=== Exercise prompt ===
Print every record below exactly as it stands.

[Records excerpted from a collection]
--- START ---

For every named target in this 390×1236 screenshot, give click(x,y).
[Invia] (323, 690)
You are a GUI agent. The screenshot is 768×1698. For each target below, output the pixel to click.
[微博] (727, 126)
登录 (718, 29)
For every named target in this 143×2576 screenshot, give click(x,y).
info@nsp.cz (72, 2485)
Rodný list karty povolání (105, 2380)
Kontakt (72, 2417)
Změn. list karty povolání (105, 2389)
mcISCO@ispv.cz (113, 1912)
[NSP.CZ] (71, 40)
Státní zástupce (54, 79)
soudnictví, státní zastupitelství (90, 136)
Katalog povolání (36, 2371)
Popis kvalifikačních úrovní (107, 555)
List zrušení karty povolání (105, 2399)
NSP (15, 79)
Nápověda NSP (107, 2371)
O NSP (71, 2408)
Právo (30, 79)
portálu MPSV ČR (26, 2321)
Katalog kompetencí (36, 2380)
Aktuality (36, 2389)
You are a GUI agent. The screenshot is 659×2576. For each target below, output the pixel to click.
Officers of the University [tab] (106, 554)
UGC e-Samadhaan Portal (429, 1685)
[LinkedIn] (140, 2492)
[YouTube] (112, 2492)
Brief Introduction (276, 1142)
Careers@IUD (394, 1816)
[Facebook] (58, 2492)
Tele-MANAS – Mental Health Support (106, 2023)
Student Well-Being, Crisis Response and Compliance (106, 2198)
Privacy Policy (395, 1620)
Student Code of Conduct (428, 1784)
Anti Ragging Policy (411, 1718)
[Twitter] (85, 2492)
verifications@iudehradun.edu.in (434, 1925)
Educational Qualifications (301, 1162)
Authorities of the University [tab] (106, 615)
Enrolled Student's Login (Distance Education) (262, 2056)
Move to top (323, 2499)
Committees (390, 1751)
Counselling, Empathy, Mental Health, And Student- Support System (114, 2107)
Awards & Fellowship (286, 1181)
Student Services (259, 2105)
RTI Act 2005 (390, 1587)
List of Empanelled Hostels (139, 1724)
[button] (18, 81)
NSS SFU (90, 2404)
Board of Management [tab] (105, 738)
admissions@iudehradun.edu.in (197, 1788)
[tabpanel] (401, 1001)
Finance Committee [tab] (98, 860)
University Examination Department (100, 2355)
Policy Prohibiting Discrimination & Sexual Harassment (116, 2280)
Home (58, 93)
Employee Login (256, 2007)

--- END ---

=== Your response ===
For every named target in this 390×1236 screenshot, give click(x,y).
[Invia] (323, 690)
You are a GUI agent. The screenshot is 768×1698. For each target below, output the pixel to click.
[微博] (727, 126)
登录 (718, 29)
For every named target in this 143×2576 screenshot, give click(x,y).
info@nsp.cz (72, 2485)
Rodný list karty povolání (105, 2380)
Kontakt (72, 2417)
Změn. list karty povolání (105, 2389)
mcISCO@ispv.cz (113, 1912)
[NSP.CZ] (71, 40)
Státní zástupce (54, 79)
soudnictví, státní zastupitelství (90, 136)
Katalog povolání (36, 2371)
Popis kvalifikačních úrovní (107, 555)
List zrušení karty povolání (105, 2399)
NSP (15, 79)
Nápověda NSP (107, 2371)
O NSP (71, 2408)
Právo (30, 79)
portálu MPSV ČR (26, 2321)
Katalog kompetencí (36, 2380)
Aktuality (36, 2389)
You are a GUI agent. The screenshot is 659×2576. For each target below, output the pixel to click.
Officers of the University [tab] (106, 554)
UGC e-Samadhaan Portal (429, 1685)
[LinkedIn] (140, 2492)
[YouTube] (112, 2492)
Brief Introduction (276, 1142)
Careers@IUD (394, 1816)
[Facebook] (58, 2492)
Tele-MANAS – Mental Health Support (106, 2023)
Student Well-Being, Crisis Response and Compliance (106, 2198)
Privacy Policy (395, 1620)
Student Code of Conduct (428, 1784)
Anti Ragging Policy (411, 1718)
[Twitter] (85, 2492)
verifications@iudehradun.edu.in (434, 1925)
Educational Qualifications (301, 1162)
Authorities of the University [tab] (106, 615)
Enrolled Student's Login (Distance Education) (262, 2056)
Move to top (323, 2499)
Committees (390, 1751)
Counselling, Empathy, Mental Health, And Student- Support System (114, 2107)
Awards & Fellowship (286, 1181)
Student Services (259, 2105)
RTI Act 2005 (390, 1587)
List of Empanelled Hostels (139, 1724)
[button] (18, 81)
NSS SFU (90, 2404)
Board of Management [tab] (105, 738)
admissions@iudehradun.edu.in (197, 1788)
[tabpanel] (401, 1001)
Finance Committee [tab] (98, 860)
University Examination Department (100, 2355)
Policy Prohibiting Discrimination & Sexual Harassment (116, 2280)
Home (58, 93)
Employee Login (256, 2007)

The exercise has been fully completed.